= Written task =
Render everything in the entries below, from the line containing "Given: Click the green 8-10 health score dot" down to the line containing "(x=1216, y=262)", as a Markdown table with the columns Index and Line, numbering the rows and leaving out blank lines.

## start

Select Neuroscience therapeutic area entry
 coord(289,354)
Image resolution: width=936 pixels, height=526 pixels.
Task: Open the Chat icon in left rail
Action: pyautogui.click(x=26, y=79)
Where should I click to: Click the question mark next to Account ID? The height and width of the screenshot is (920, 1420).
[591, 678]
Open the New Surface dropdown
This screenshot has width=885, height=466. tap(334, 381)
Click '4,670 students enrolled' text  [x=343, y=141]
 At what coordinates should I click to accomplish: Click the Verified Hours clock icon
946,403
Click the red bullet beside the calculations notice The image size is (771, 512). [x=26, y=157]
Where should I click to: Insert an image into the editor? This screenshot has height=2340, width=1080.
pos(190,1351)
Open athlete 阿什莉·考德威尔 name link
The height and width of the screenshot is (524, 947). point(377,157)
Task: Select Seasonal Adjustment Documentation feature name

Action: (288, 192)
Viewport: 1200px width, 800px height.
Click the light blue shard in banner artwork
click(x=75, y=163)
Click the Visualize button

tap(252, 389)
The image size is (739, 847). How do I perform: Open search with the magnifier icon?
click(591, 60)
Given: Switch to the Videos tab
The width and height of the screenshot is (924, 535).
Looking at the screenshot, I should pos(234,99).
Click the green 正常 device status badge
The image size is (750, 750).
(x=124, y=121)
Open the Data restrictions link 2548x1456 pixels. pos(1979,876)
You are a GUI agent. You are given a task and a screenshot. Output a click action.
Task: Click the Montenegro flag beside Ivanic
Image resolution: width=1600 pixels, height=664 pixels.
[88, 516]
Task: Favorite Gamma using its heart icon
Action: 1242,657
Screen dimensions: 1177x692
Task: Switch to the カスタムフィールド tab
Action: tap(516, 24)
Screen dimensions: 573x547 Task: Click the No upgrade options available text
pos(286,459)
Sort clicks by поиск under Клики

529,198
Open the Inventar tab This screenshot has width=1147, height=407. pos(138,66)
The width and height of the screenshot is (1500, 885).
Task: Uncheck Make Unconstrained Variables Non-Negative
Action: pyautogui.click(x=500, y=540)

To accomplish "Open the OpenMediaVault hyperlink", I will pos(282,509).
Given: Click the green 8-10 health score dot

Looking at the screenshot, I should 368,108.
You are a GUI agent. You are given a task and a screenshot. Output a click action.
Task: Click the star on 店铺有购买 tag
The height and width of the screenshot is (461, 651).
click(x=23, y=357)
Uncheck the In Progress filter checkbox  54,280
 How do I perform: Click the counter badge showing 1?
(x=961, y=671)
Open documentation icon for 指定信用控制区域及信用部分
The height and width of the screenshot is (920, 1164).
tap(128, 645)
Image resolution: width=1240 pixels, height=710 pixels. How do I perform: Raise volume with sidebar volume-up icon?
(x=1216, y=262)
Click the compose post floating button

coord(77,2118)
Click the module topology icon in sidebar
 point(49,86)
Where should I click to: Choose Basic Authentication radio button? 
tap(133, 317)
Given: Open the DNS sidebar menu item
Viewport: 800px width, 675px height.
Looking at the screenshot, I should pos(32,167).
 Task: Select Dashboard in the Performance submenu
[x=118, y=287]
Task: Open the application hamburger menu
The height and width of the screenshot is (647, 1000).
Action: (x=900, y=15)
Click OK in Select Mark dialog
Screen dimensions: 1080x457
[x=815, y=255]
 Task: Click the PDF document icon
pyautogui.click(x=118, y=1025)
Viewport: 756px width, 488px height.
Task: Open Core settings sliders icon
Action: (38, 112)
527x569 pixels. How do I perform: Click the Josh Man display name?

## end

= Reply =
| Index | Line |
|---|---|
| 1 | Given: Click the green 8-10 health score dot |
| 2 | Looking at the screenshot, I should 368,108. |
| 3 | You are a GUI agent. You are given a task and a screenshot. Output a click action. |
| 4 | Task: Click the star on 店铺有购买 tag |
| 5 | The height and width of the screenshot is (461, 651). |
| 6 | click(x=23, y=357) |
| 7 | Uncheck the In Progress filter checkbox  54,280 |
| 8 |  How do I perform: Click the counter badge showing 1? |
| 9 | (x=961, y=671) |
| 10 | Open documentation icon for 指定信用控制区域及信用部分 |
| 11 | The height and width of the screenshot is (920, 1164). |
| 12 | tap(128, 645) |
| 13 | Image resolution: width=1240 pixels, height=710 pixels. How do I perform: Raise volume with sidebar volume-up icon? |
| 14 | (x=1216, y=262) |